■ **What is required**: Print the lines below from the line with "This screenshot has width=606, height=395." to the line with "1066x478 pixels." exactly, keeping both ends, and print no pictures.

■ **Extracted data**:
'''

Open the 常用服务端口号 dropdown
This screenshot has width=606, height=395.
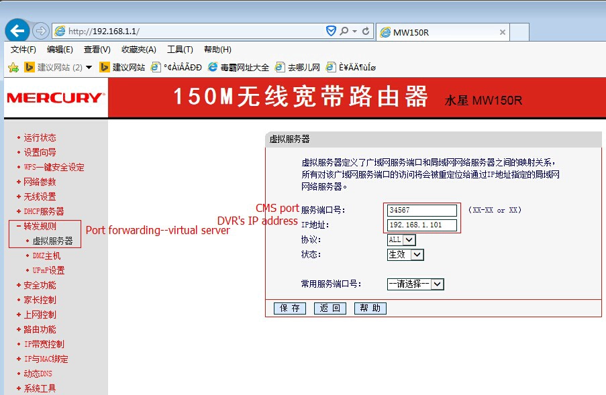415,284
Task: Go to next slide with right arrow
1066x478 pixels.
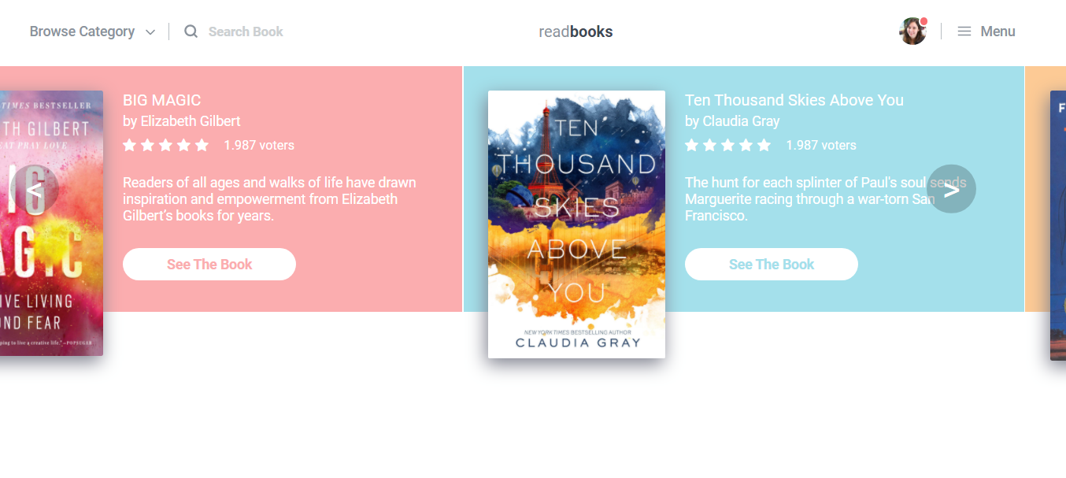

'''
'''

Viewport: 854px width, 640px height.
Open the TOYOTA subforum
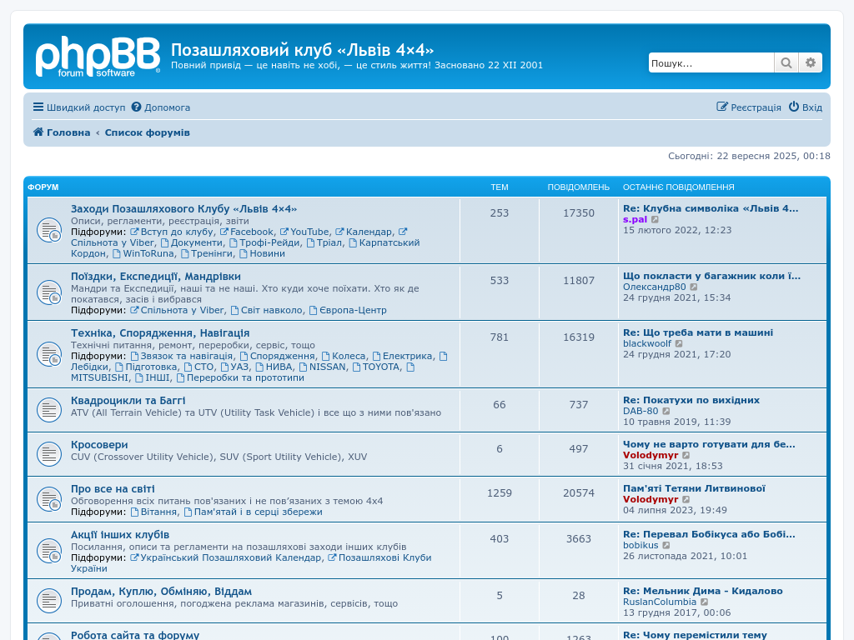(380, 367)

'''

■ **Answer to the problem**:
This screenshot has width=606, height=395.
415,284
Task: Go to next slide with right arrow
1066x478 pixels.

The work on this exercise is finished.